This show goes behind the scenes for the tools, techniques, and difficulties associated with the discipline of data engineering. Databases, workflows, automation, and data manipulation are just some of the topics that you will find here.
The Importance Of Data Contracts As The Interface For Data Integration With Abhi Sivasailam
Data platforms are exemplified by a complex set of connections that are subject to a set of constantly evolving requirements. In order to make this a tractable problem it is necessary to define boundaries for communication between concerns, which brings with it the need to establish interface contracts for communicating across those boundaries. The recent move toward the data mesh as a formalized architecture that builds on this design provides the language that data teams need to make this a more organized effort. In this episode Abhi Sivasailam shares his experience designing and implementing a data mesh solution with his team at Flexport, and the importance of defining and enforcing data contracts that are implemented at those domain boundaries.
Building And Managing Data Teams And Data Platforms In Large Organizations With Ashish Mrig
Data engineering is a relatively young and rapidly expanding field, with practitioners having a wide array of experiences as they navigate their careers. Ashish Mrig currently leads the data analytics platform for Wayfair, as well as running a local data engineering meetup. In this episode he shares his career journey, the challenges related to management of data professionals, and the platform design that he and his team have built to power analytics at a large company. He also provides some excellent insights into the factors that play into the build vs. buy decision at different organizational sizes.
Automated Data Quality Management Through Machine Learning With Anomalo
Data quality control is a requirement for being able to trust the various reports and machine learning models that are relying on the information that you curate. Rules based systems are useful for validating known requirements, but with the scale and complexity of data in modern organizations it is impractical, and often impossible, to manually create rules for all potential errors. The team at Anomalo are building a machine learning powered platform for identifying and alerting on anomalous and invalid changes in your data so that you aren't flying blind. In this episode founders Elliot Shmukler and Jeremy Stanley explain how they have architected the system to work with your data warehouse and let you know about the critical issues hiding in your data without overwhelming you with alerts.

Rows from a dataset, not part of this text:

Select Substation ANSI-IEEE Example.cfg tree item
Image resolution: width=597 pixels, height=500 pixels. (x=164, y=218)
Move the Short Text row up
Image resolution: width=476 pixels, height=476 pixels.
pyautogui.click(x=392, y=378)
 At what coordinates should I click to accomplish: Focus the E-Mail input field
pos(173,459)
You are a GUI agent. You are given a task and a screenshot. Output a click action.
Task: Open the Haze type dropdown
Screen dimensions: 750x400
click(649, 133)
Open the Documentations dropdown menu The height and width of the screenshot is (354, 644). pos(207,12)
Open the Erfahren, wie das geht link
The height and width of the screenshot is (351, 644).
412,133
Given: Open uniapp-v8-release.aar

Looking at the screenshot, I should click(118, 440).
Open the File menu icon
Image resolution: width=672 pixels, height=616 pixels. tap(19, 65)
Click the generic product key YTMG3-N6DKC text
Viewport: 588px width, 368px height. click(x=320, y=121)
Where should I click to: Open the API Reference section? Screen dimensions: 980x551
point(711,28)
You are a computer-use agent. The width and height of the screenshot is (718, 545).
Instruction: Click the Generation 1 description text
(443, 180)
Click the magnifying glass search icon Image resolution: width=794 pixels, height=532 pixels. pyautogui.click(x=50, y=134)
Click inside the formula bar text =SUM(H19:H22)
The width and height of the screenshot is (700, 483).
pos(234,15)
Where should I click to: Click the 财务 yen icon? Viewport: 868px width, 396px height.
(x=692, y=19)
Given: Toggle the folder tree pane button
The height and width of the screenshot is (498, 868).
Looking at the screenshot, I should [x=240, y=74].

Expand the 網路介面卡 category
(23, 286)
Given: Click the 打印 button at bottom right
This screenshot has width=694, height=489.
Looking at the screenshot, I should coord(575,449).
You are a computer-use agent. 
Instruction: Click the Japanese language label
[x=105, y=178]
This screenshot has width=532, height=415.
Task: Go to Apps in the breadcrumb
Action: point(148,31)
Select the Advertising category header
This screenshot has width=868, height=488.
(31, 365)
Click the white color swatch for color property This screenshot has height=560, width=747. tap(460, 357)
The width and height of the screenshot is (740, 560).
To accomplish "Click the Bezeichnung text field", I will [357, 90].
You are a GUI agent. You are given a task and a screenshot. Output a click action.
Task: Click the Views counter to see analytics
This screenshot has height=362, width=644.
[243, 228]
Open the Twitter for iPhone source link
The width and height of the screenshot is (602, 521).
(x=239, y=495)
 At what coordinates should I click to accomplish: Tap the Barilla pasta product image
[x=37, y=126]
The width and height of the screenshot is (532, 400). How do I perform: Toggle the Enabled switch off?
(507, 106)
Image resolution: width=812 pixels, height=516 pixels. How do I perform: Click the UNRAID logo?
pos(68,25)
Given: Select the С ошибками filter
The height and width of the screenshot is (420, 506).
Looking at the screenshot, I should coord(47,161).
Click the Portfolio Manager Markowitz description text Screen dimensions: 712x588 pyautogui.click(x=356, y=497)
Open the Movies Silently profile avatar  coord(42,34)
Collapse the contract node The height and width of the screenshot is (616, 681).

An Introduction To Data And Analytics Engineering For Non-Programmers
Applications of data have grown well beyond the venerable business intelligence dashboards that organizations have relied on for decades. Now it is being used to power consumer facing services, influence organizational behaviors, and build sophisticated machine learning systems. Given this increased level of importance it has become necessary for everyone in the business to treat data as a product in the same way that software applications have driven the early 2000s. In this episode Brian McMillan shares his work on the book "Building Data Products" and how he is working to educate business users and data professionals about the combination of technical, economical, and business considerations that need to be blended for these projects to succeed.
Open Source Reverse ETL For Everyone With Grouparoo
Reverse ETL is a product category that evolved from the landscape of customer data platforms with a number of companies offering their own implementation of it. While struggling with the work of automating data integration workflows with marketing, sales, and support tools Brian Leonard accidentally discovered this need himself and turned it into the open source framework Grouparoo. In this episode he explains why he decided to turn these efforts into an open core business, how the platform is implemented, and the benefits of having an open source contender in the landscape of operational analytics products.
Data Observability Out Of The Box With Metaplane
Data observability is a set of technical and organizational capabilities related to understanding how your data is being processed and used so that you can proactively identify and fix errors in your workflows. In this episode Metaplane founder Kevin Hu shares his working definition of the term and explains the work that he and his team are doing to cut down on the time to adoption for this new set of practices. He discusses the factors that influenced his decision to start with the data warehouse, the potential shortcomings of that approach, and where he plans to go from there. This is a great exploration of what it means to treat your data platform as a living system and apply state of the art engineering to it.